THREAT_LED_PENETRATION_TESTING_UNDER_DORA
Threat-led penetration testing (TLPT) under DORA is mandatory for significant financial entities identified by competent authorities. It differs from standard penetration testing in that the scope and approach are derived from current threat intelligence about the entity's specific threat landscape rather than from a standard methodology applied uniformly. The test is conducted against live production systems and must be validated by the competent authority, not just reported internally.
For entities in scope for TLPT, the practical implication is that the test cannot be planned and scoped in isolation by the internal security team. It requires engagement with the competent authority on scope approval, selection of a TIBER-EU or equivalent qualified test provider, and production of a full report with findings, severity assessments, and a documented remediation plan. The remediation plan is reviewed by the authority, and the remediation evidence is expected to be produced within the agreed timeframe.
For entities not currently in TLPT scope, the DORA testing framework still requires a regular advanced testing programme that includes scenario-based testing, not just technical vulnerability scanning. The distinction matters because scenario-based tests — which simulate a realistic adversary pursuing a specific objective across the full attack path — surface different failure modes from standard vulnerability assessments and are what the DORA resilience testing requirements are designed to incentivize.
- Identify whether your entity is in scope for mandatory TLPT by checking with your competent authority.
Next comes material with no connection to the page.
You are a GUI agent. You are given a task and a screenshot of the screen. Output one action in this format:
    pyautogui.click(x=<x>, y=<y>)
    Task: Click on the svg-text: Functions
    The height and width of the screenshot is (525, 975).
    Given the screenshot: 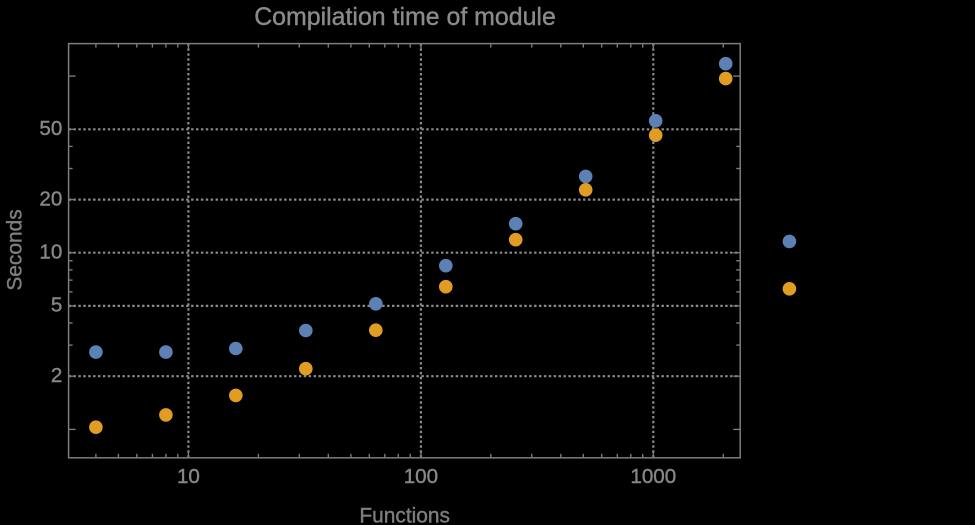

The scope is determined by the authority, not by the entity.
- For scenario-based testing outside TLPT scope, write scenarios that reflect realistic adversary objectives for your business context — not generic attack patterns.
- Document the test methodology, scope, and limitations alongside the findings, so the report is interpretable by reviewers who were not present for the test.
- Produce a remediation plan with prioritized findings, owners, and realistic timelines — and track remediation status in the same system as other risk items.
CONCENTRATION_RISK_ASSESSMENT_IN_PRACTICE
DORA requires financial entities to assess concentration risk at multiple levels: the share of critical operations depending on a single ICT provider, the share of the relevant market served by that provider, and the ease of substitution at the product and process level. The assessment is not a one-time exercise — it needs to reflect the current state of both the entity's own infrastructure and the provider landscape.
The practical difficulty with concentration risk assessment is that critical dependencies are not always visible at the level at which procurement decisions are made. A product team that uses three different SaaS tools may not be aware that all three run on infrastructure from the same cloud provider, creating concentration risk that is not visible from the tool-by-tool assessment. Mapping the sub-service topology — not just the direct suppliers but their infrastructure dependencies — is the level of detail the DORA requirements expect.
Substitutability analysis is where the concentration risk assessment produces its most actionable output. For each critical ICT provider, a realistic substitution analysis should produce a documented estimate of the time, cost, and operational risk required to transition to an alternative. Estimates that are not grounded in actual migration experience or vendor capability assessments will not survive scrutiny under supervisory examination. The most credible substitutability assessments reference actual transition testing results or documented industry benchmarks for similar transitions.